The Secret of the Golden Pavilion
- Author: Carolyn Keene
- Language: English
- Series: Nancy Drew Mystery Stories
- Genre: Juvenile literature
- Publisher: Grosset & Dunlap
- Publication date: 1959
- Publication place: United States
- Media type: Print (hardback & paperback)
- Preceded by: The Haunted Showboat
- Followed by: The Clue in the Old Stagecoach

= The Secret of the Golden Pavilion =

Book by Harriet Adams under the pseudonym Carolyn Keene

The Secret of the Golden Pavilion is the thirty-sixth volume in the Nancy Drew Mystery Stories series. It was first published in 1959 under the pseudonym Carolyn Keene. The actual author was ghostwriter Harriet Stratemeyer Adams.

== Plot summary ==

Nancy, Bess, and George travel to Hawaii to solve an interesting puzzle involving an old golden pavilion. They are then set to find a trio of art thieves. They help find a Chinese man's treasure.

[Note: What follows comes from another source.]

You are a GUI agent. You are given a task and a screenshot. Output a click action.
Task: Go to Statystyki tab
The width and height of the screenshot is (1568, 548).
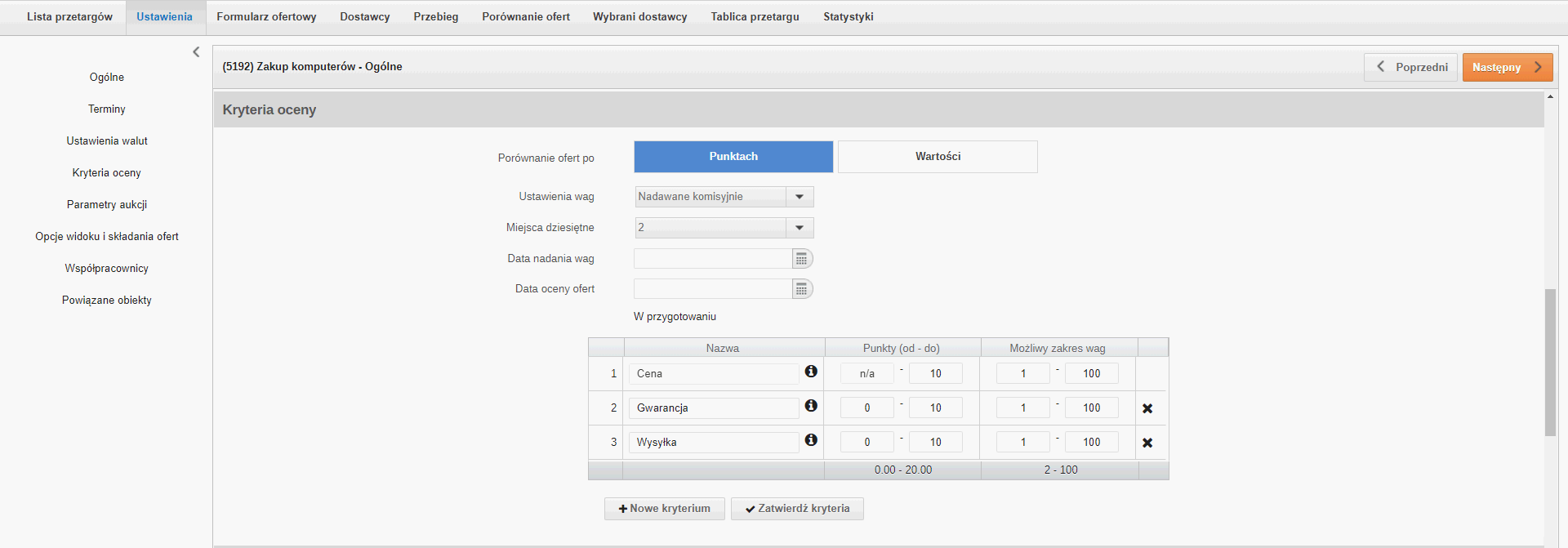(x=848, y=17)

Carson Drew is asked by Mr. Sakamaki to solve the mystery of the estate, Kaluakua, that he inherited from his grandfather. The estate is located in Hawaii and has a secret. Sakamaki was warned never to sell the estate until he learns its secret.

Complicating the situation, a brother and sister have suddenly appeared, claiming to be heirs to the estate. Also, somebody has been hacking at the floor of the Golden Pavilion, which is a circular open building on the estate.